Грудь Лиама вздымается, и он закрывает глаза. Я ловлю каждое слово, не смея пошевелиться, боясь, что он снова замкнется.

– По вечерам, когда он приходил с работы, перед телевизором его уже должно было ждать холодное пиво. Когда мама нечаянно забывала об этом, он отвешивал ей оплеухи и плевал на нее. Обращался с ней как с грязью. Поскольку она не работала, он вел себя как король. В конце концов, это же он в дом приносил деньги, – говорит он, невесело усмехаясь. – Однажды вечером, после дерьмового дня, он, как обычно, отыгрался на ней просто потому, что она сидела с нами и смотрела мультики. Он считал, что у нее должны быть дела поважнее – например, готовить. Быть его идеальной женой. Поэтому он оттащил ее за волосы и разбил ей голову о холодильник. До сих пор слышу этот звук… Она рухнула на пол, и тогда он, как трус, стал пинать ее в живот и по ребрам. А потом расстегнул брюки и помочился на нее. Она кричала, долго кричала, все еще была в сознании. Мне было восемь лет, и я чувствовал свою беспомощность. В такие моменты я стал забирать Чарли и запираться у себя в комнате. Играл на гитаре, чтобы заглушить его вопли и мамины крики боли. Я мог играть до крови в пальцах. И ощущал это как наказание за то, что у меня не хватало духу помочь ей.

Я беззвучно плачу. Мне хочется забрать часть его боли себе. Теперь, думая о миссис Дэвис, я понимаю, почему в ее глазах столько грусти. Она такая сильная, раз пережила все это. Повернув голову к Лиаму, вижу, как по его щеке скатывается слеза. Спешу стереть ее и прижимаюсь к нему. Если бы я могла вырвать свое сердце из груди и обменять его на сердце Лиама, я бы так и сделала.
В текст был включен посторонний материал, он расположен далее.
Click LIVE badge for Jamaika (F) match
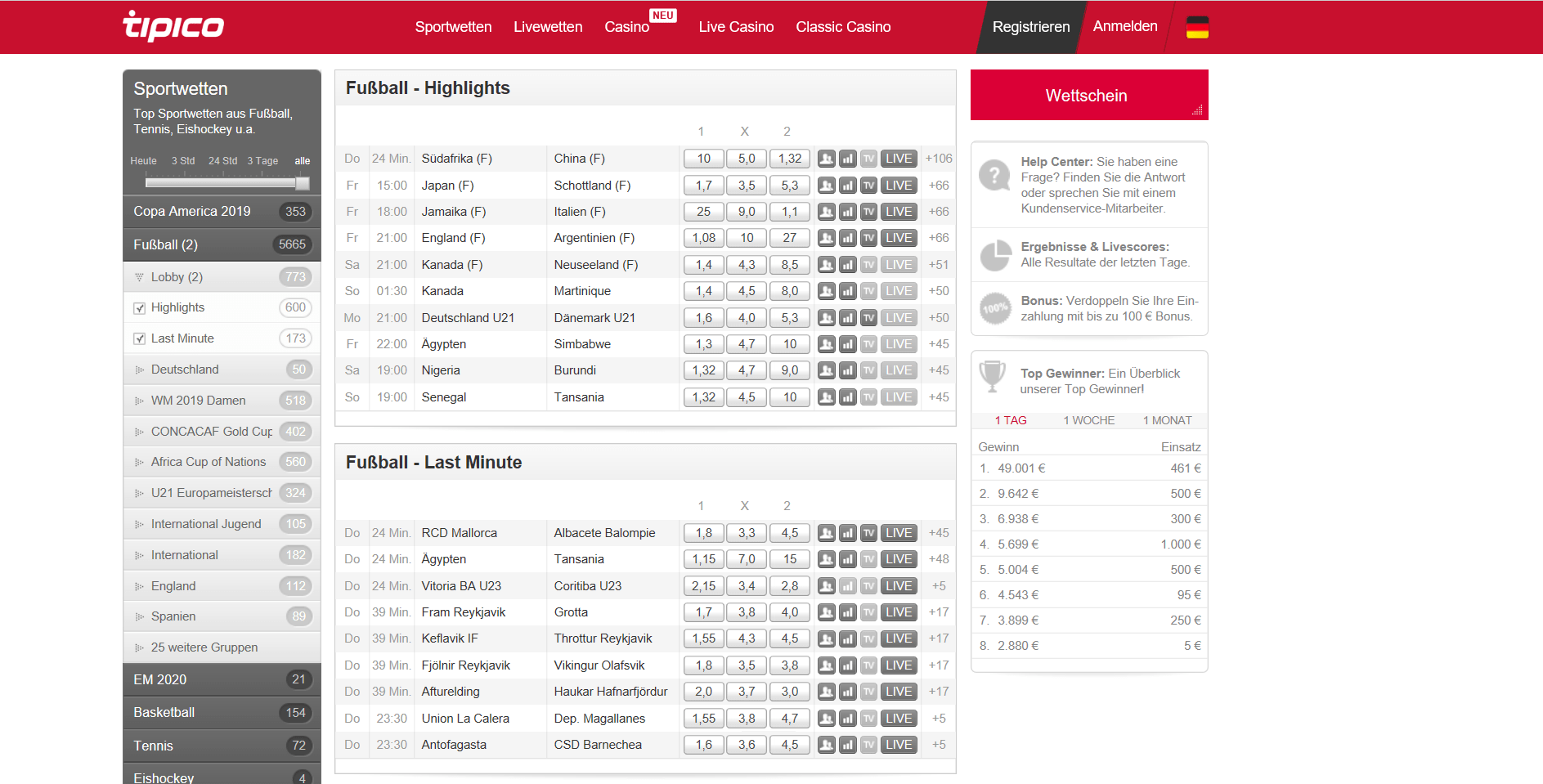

Сделала бы все, чтобы ему было хорошо. Он целует меня в макушку и продолжает голосом, в котором звучат печаль, горечь и раскаяние.

– Ну кто так делает, а? Кто играет на гитаре, пока его мать орет до хрипоты? Я предпочитал прятаться, представлять себе лучший мир. Теперь ты понимаешь, почему я никогда не играю. Иначе ко мне возвращаются ужасные воспоминания. Снятся жуткие кошмары. Не знаю, почему я до сих пор от нее не избавился. Может, чтобы напоминать себе, что я жалкий слабак.
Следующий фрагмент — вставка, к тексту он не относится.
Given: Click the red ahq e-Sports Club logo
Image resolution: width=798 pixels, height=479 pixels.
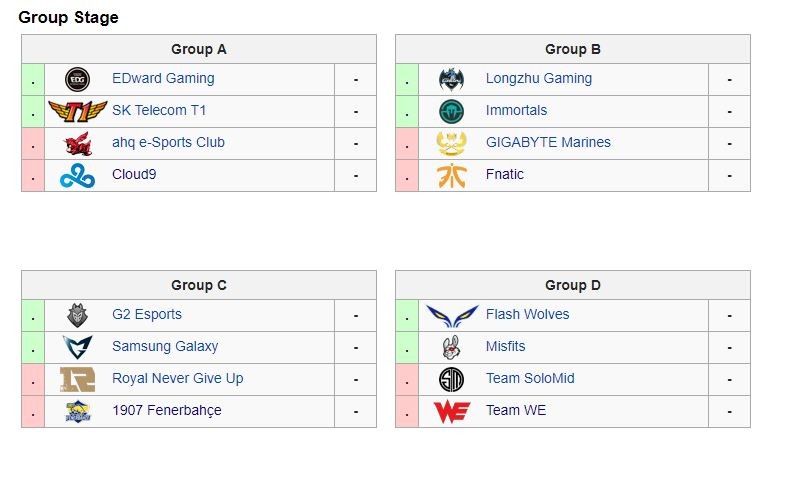Looking at the screenshot, I should click(x=77, y=144).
Он не дает мне времени ответить, сказать, что это не его вина, что он был всего лишь ребенком и что, защищая Чарли, он поступал храбро.

– Эта пытка длились годами. Ее били и унижали. Он даже приводил проституток домой. Насиловал ее, хотя тогда я этого не понимал. Мы с Чарли росли в этой атмосфере террора. Она постоянно спрашивала меня, почему наш отец не придет и не спасет нас. Что я мог ответить семилетней девочке? Я был так зол на отца. Ненавидел его за то, что он нас бросил. Если бы он не ушел, это чудовище никогда не появилось бы в нашей жизни. Когда Майк понял, что больше не может ломать мать, то принялся за меня. Он обожал чувствовать свою власть над людьми. Сначала это была пара пощечин, пинков под зад, когда я проказничал в школе. Я сносил это и надеялся, что Чарли он не тронет.
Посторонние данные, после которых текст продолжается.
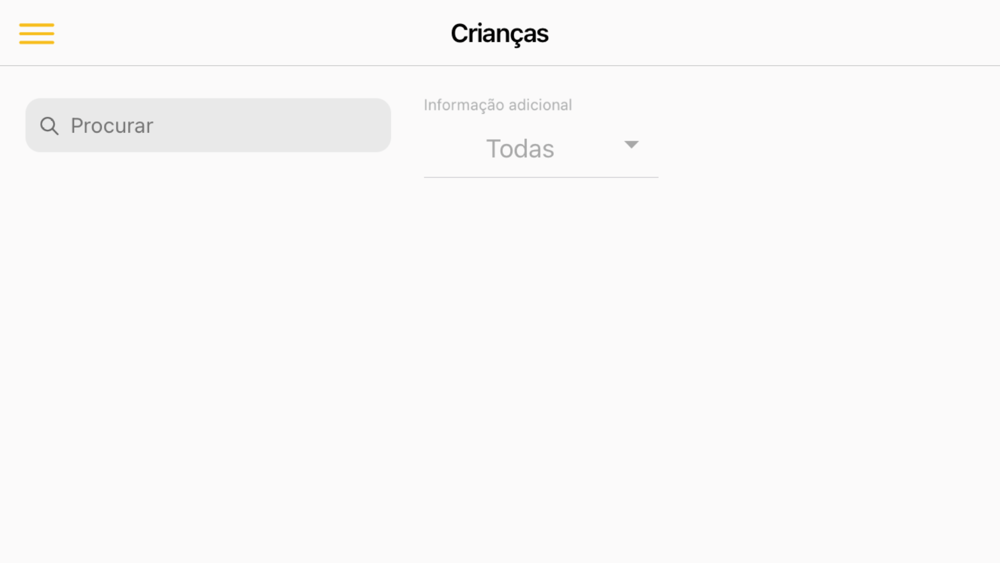This screenshot has width=1000, height=563.
Task: Click the Crianças page title
Action: pyautogui.click(x=499, y=34)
Он поворачивается на бок и еще крепче прижимает меня к себе. Его бьет дрожь, и я цепляюсь за него, безмолвно подтверждая, что всегда буду рядом.

– Однажды, когда мне было двенадцать, а Чарли – восемь, мама целый день помогала мне с проектом для школы. Дурацкий вулкан. Мы втроем отлично проводили день и смеялись, как раньше. Майк пришел и разъярился из-за того, что мама забыла помыть посуду. В раковине оставалось что-то типа трех стаканов – мы только что выпили яблочный сок. Он схватил ее за шею и засунул головой в раковину, полную воды. Пытался утопить ее, Луна. Он держал ее голову под водой с такой яростью… Чарли начала кричать. Она была напугана до смерти. Это окончательно вывело его из себя. Он набросился на нее и, чтобы заткнуть рот, отвесил сильную пощечину, и она замолчала. Думаю, для нас с мамой это стало последней каплей. Я изо всех сил колотил его кулаками, но это было бесполезно. Он схватил меня за горло и стал душить. Я не мог дышать и начал терять сознание. В его глазах плескалась чистая ненависть. А потом он отпустил меня с ревом бьющегося в агонии животного и рухнул на землю. Потому что мама ударила его ножом в бок. Столько крови я видел только в фильмах. Запах железа стоял невыносимый. Чарли кричала, мама была в шоке, а я замер. Не проронил ни слезинки. Просто смотрел, как он умирает, испытывая облегчение от того, что он наконец-то сгниет в аду.

Из горла рвутся рыдания. Лиам отстраняется, чтобы заглянуть мне в глаза, большими пальцами вытирает слезы и шепчет:

– Это делает меня чудовищем?

– Нет, Лиам.

Он вздохнул, словно почувствовав облегчение от моего ответа.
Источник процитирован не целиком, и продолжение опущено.